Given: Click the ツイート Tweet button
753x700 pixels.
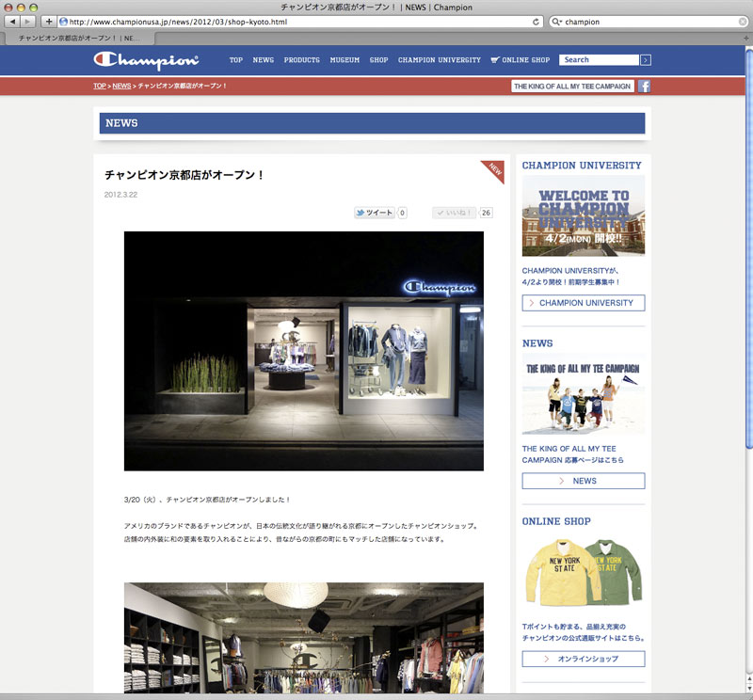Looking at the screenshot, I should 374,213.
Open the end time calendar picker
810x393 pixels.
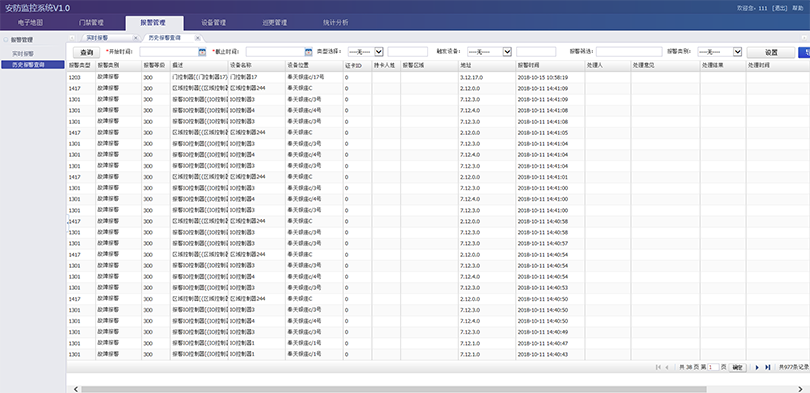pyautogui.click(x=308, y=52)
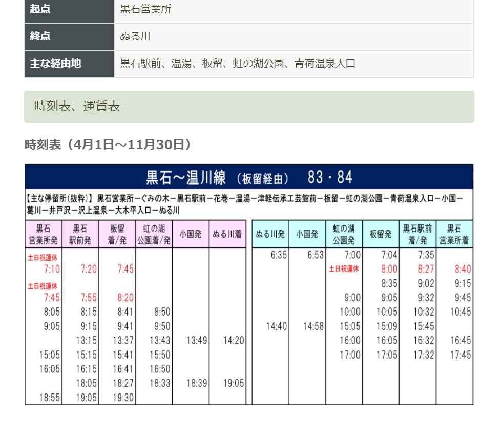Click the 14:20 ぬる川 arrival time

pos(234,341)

• • • • •

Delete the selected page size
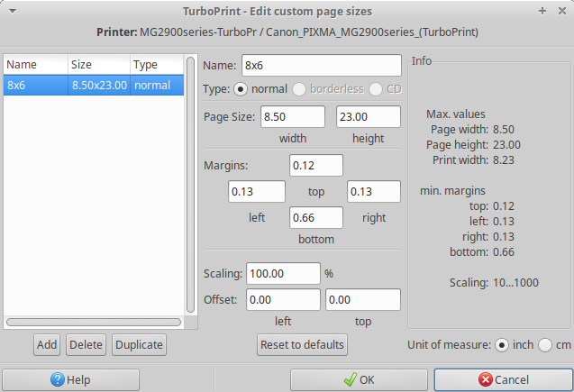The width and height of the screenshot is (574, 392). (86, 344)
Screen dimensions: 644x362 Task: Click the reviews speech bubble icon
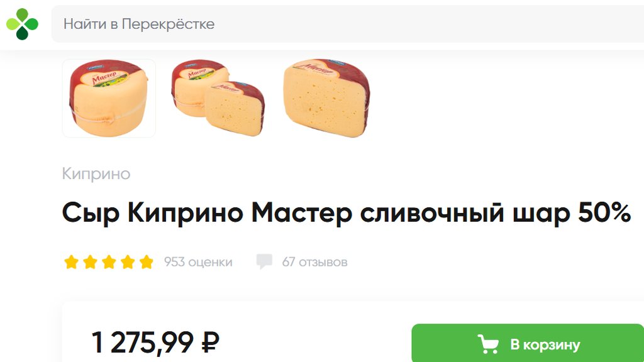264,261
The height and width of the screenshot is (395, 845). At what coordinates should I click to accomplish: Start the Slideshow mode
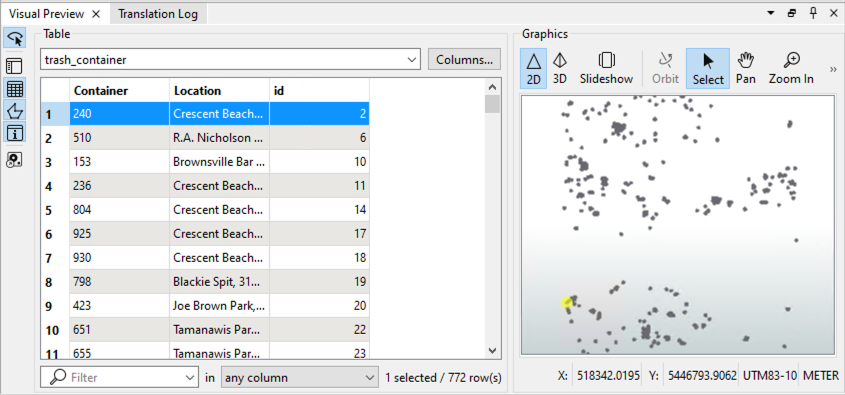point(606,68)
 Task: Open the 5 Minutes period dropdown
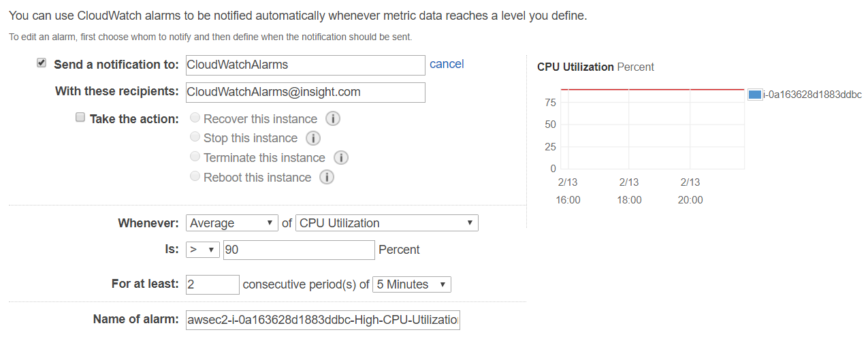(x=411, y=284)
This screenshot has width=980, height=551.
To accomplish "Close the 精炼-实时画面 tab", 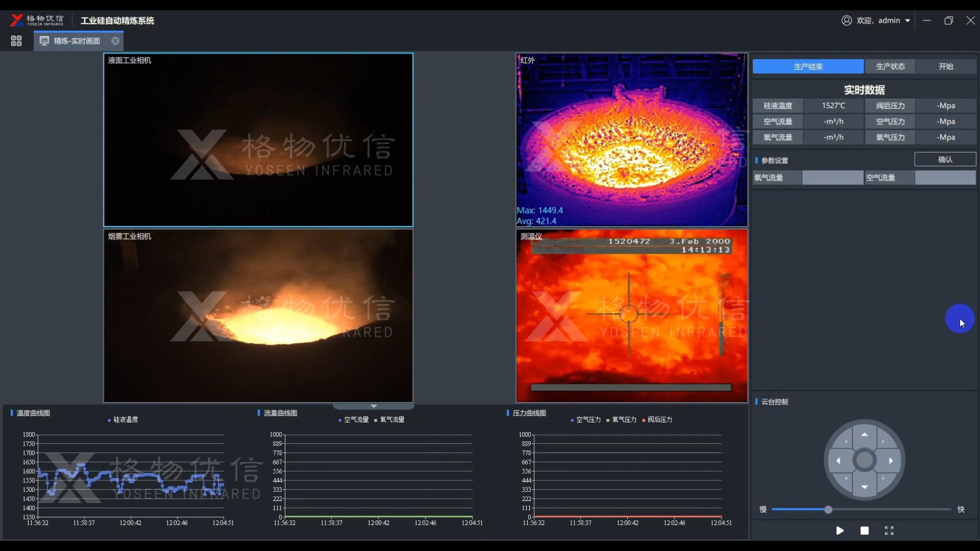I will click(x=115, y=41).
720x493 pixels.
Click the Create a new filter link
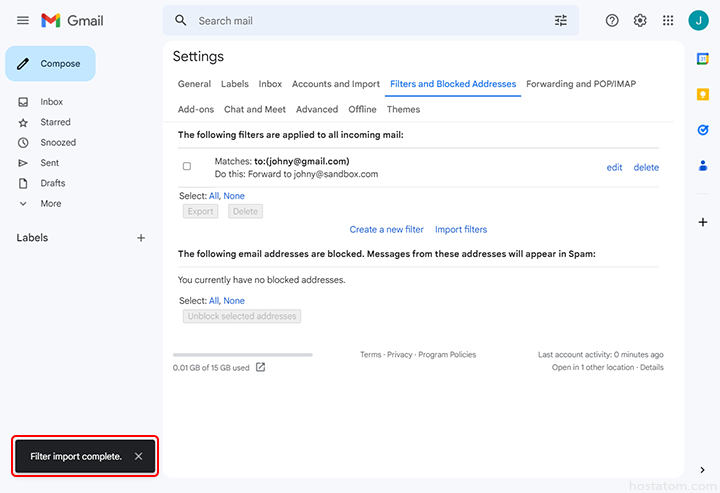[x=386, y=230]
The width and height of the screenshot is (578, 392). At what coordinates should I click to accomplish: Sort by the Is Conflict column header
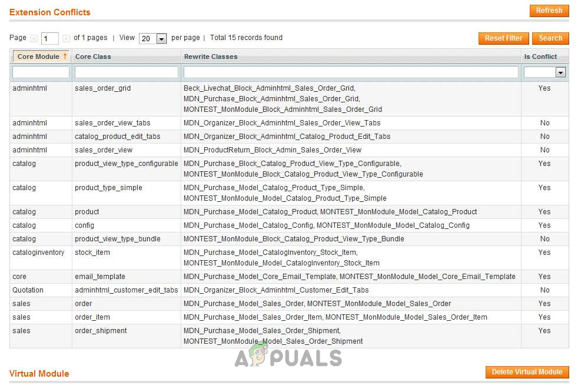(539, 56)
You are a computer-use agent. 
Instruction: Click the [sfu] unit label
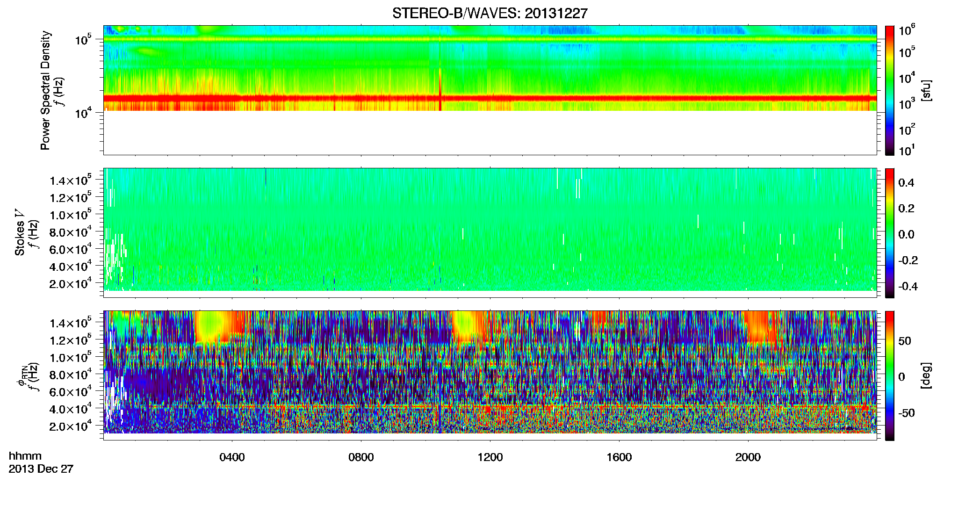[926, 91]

• • • • •

For the entries above, print exactly the lines between the one with "Screen dimensions: 644x362" and the one with "This screenshot has width=980, height=551.", inclusive, with no pictures.

Screen dimensions: 644x362 Task: Click the reviews speech bubble icon
264,261
The height and width of the screenshot is (395, 845). At what coordinates should I click to accomplish: Start the Slideshow mode
point(606,68)
 Task: Open the 5 Minutes period dropdown
(x=411, y=284)
This screenshot has width=980, height=551.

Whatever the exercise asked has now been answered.